[Opening RECORD EXTRACTS section]
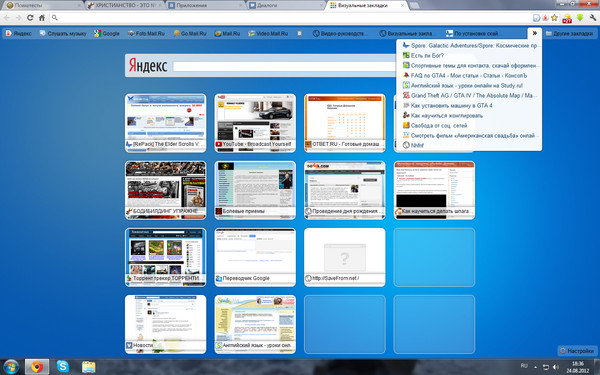The image size is (600, 375).
Task: Open the wrench settings menu
Action: 593,18
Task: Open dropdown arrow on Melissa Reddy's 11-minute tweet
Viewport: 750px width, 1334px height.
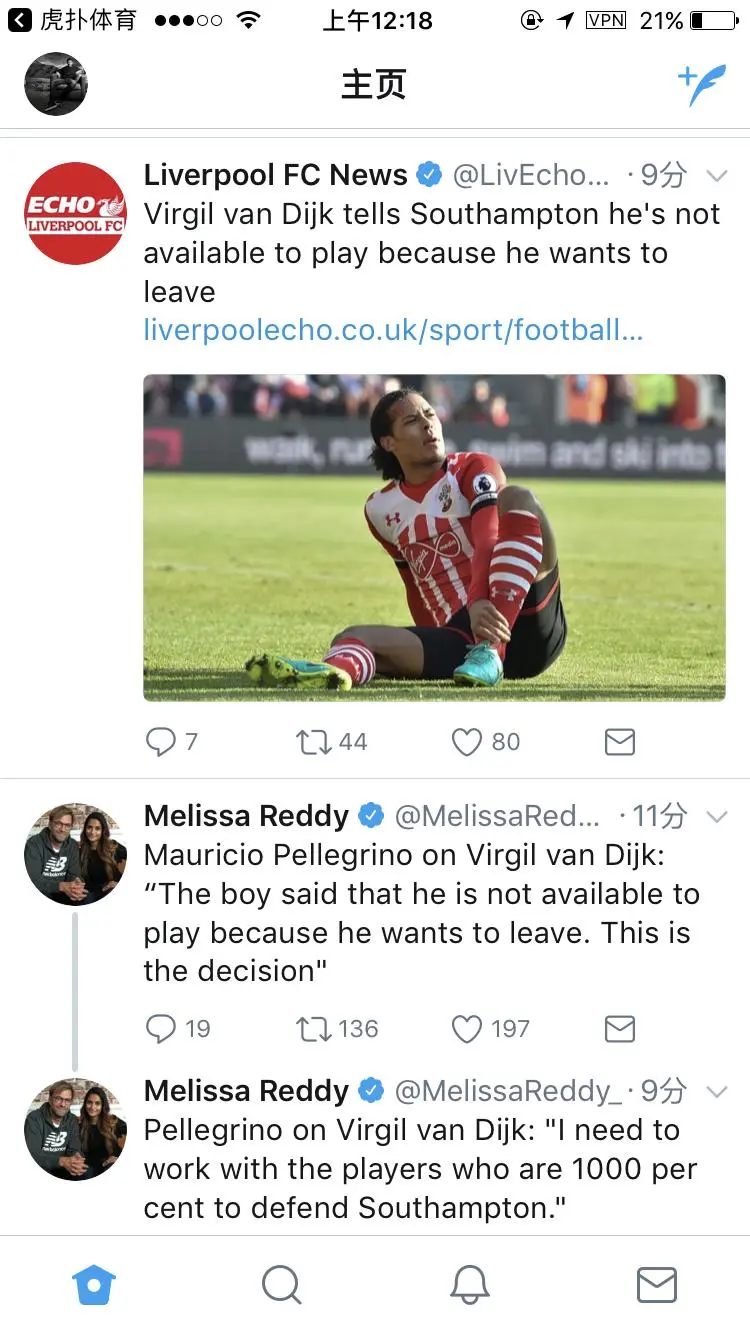Action: tap(716, 817)
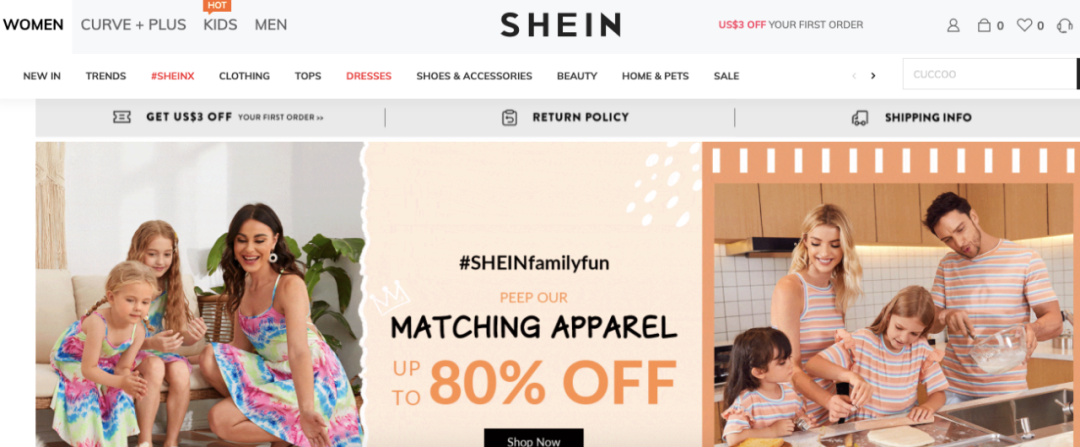1080x447 pixels.
Task: Open the user account profile icon
Action: coord(953,25)
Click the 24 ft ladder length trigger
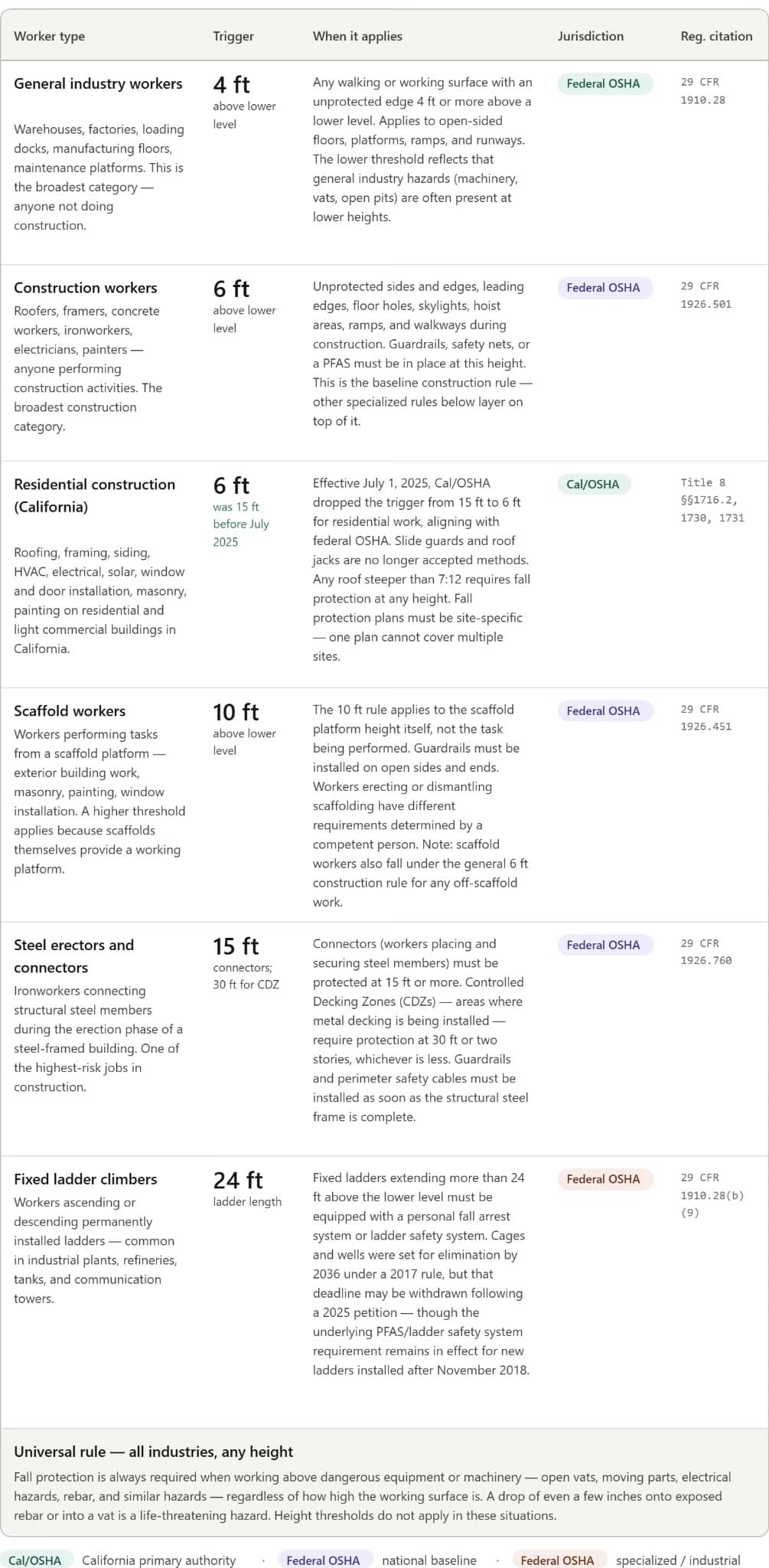 point(247,1189)
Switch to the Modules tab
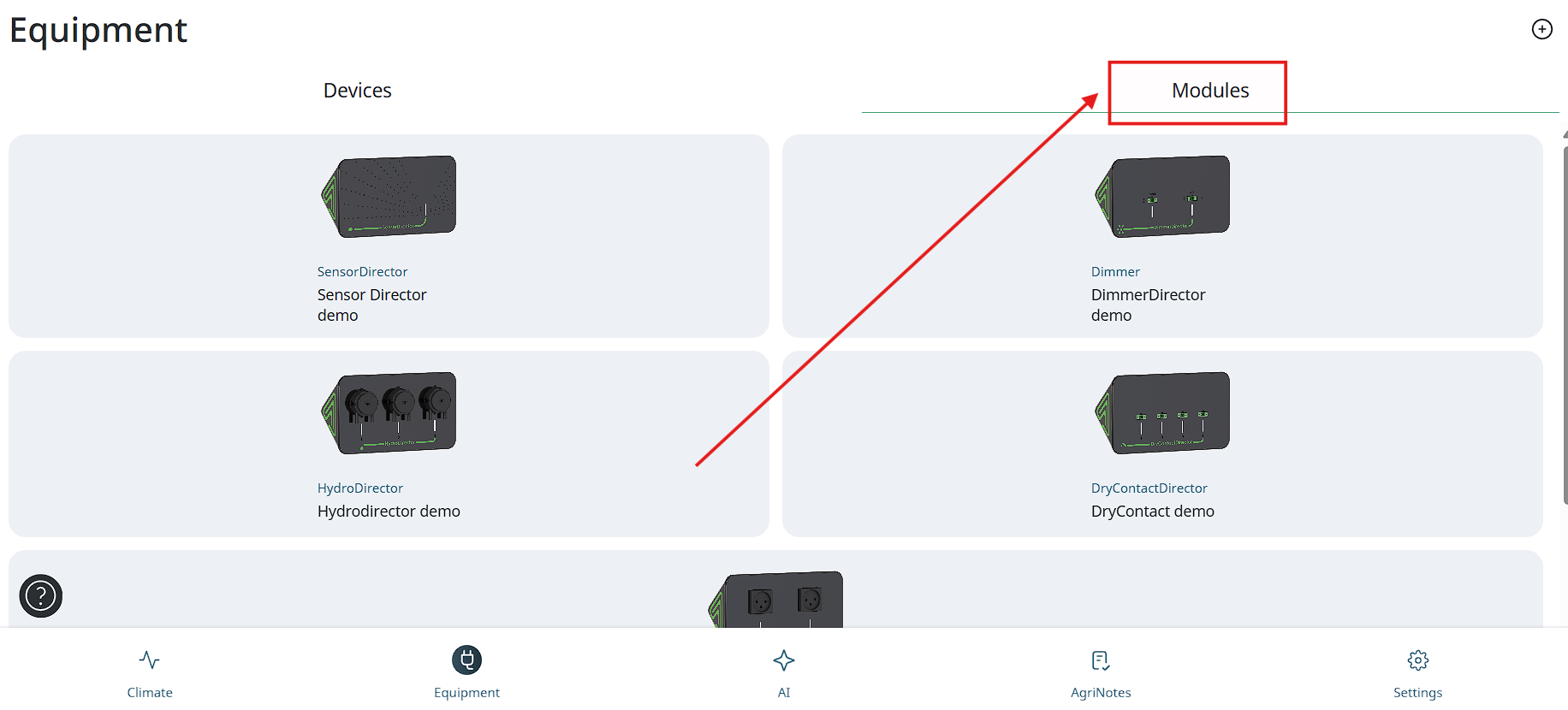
[Closing RECORD EXTRACTS section]
Every line from the one holding "Task: Open dropdown" through the final line of the data above is to be reproduced exactly, both ends included, with the pictures left out.

*WORKED SOLUTION:*
Task: Open dropdown arrow on Melissa Reddy's 11-minute tweet
Viewport: 750px width, 1334px height.
Action: tap(716, 817)
1080x447 pixels.
Task: Open the user account profile icon
Action: coord(953,25)
Click the 24 ft ladder length trigger
 point(247,1189)
Switch to the Modules tab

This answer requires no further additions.